This notebook demonstrates how to use the `VLLMInferenceEngine` class for inference with Llama 3.3 70B.

# Prerequisites

## Machine Requirements

‚ùó**NOTICE:** This notebook doesn't run on Colab because the GPU is too old to be supported by vLLM.

It is recommended to run this notebook on a machine with GPU support, as vLLM is mainly intended to run on GPUs. Llama 3.3 70B requires 140GB VRAM to serve, though we also provide examples below for inference with Llama 3.1 8B, Llama 3.2 1B, and quantized Llama 3.3 70B that require less memory.

If your local machine cannot run this notebook, you can instead run this notebook on a cloud platform. The following demonstrates how to open a VSCode instance backed by a GCP node with 4 A100 GPUs, from which the notebook can be run.

```bash
# Run on your local machine
gcloud auth application-default login  # Authenticate with GCP
make gcpcode ARGS="--resources.accelerators A100:4"  # 4 A100-40GB GPUs, enough for 70B model. Can also use 2x "A100-80GB"
```

## Oumi Installation

First, let's install Oumi and vLLM. You can find more detailed instructions about Oumi installation [here](https://oumi.ai/docs/en/latest/get_started/installation.html). Here, we include Oumi's GPU dependencies.


In [1]:
%pip install oumi[gpu]

## Llama Access

Llama 3.3 70B is a gated model on HuggingFace Hub. To run this notebook, you must first complete the [agreement](https://huggingface.co/meta-llama/Llama-3.3-70B-Instruct) on HuggingFace, and wait for it to be accepted. Then, specify `HF_TOKEN` below to enable access to the model if it's not already set.

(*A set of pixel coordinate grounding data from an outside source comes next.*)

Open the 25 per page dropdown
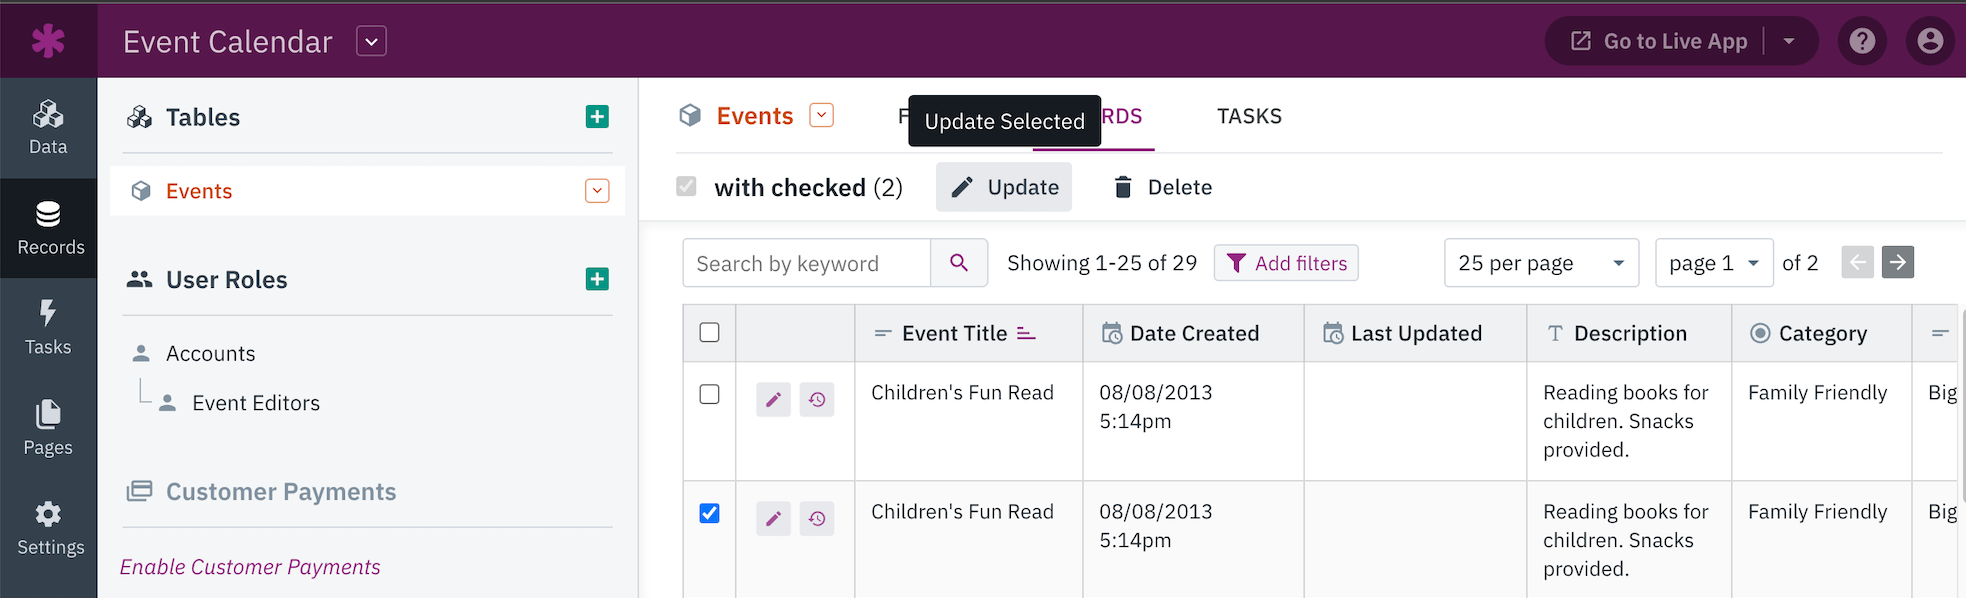The height and width of the screenshot is (598, 1966). point(1541,263)
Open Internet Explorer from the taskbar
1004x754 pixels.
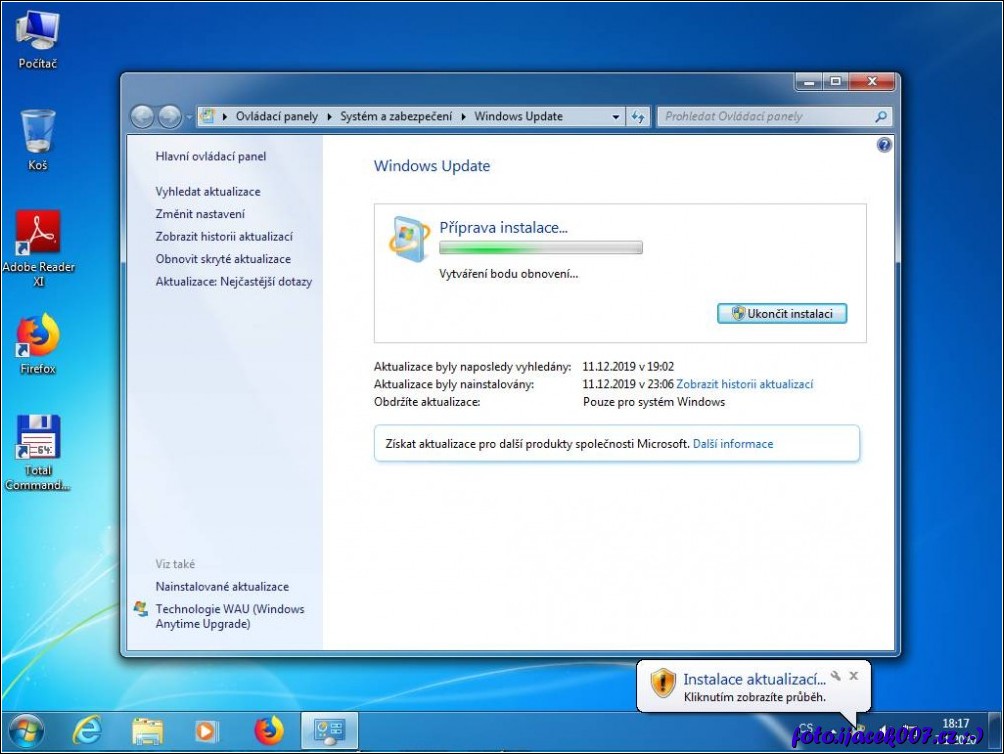pos(88,731)
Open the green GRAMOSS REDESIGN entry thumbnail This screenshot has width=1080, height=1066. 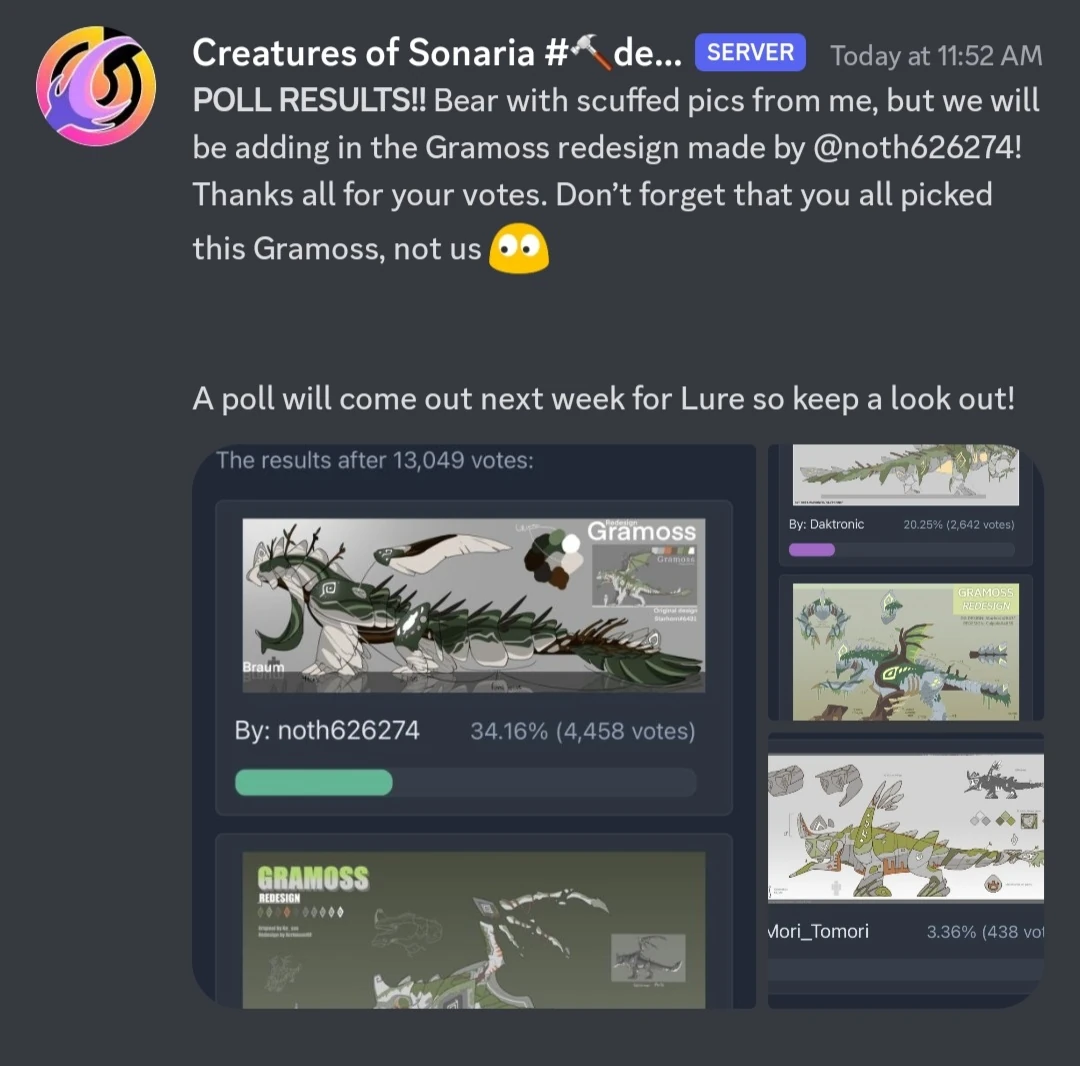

Usually, you can get the token by running this command `cat ~/.cache/huggingface/token` on your local machine.

In [2]:
import os

if not os.environ.get("HF_TOKEN"):
    # NOTE: Set your Hugging Face token here if not already set.
    os.environ["HF_TOKEN"] = "<MY_HF_TOKEN>"
hf_token = os.environ.get("HF_TOKEN")
print(f"Using HF Token: '{hf_token}'")

# This is needed for vLLM to use multiple GPUs in a notebook.
# If you're not running in a notebook, you can ignore this.
os.environ["VLLM_WORKER_MULTIPROC_METHOD"] = "spawn"

To download Llama 3.3 70B to your machine before inference, run:

In [3]:
%pip install hf_transfer
os.environ["HF_HUB_ENABLE_HF_TRANSFER"] = "1"
! hf download meta-llama/Llama-3.3-70B-Instruct --exclude original/*

In [4]:
import torch

from oumi.core.configs import InferenceConfig
from oumi.core.types import Conversation, Message, Role
from oumi.inference import VLLMInferenceEngine

In [5]:
# If we have multiple GPUs, we can use Ray to parallelize the inference.
# This is essential if you're running a model that's too big to fit in a single GPU.

import ray

if torch.cuda.is_available() and torch.cuda.device_count() >= 2:
    ray.shutdown()
    ray.init(num_gpus=torch.cuda.device_count())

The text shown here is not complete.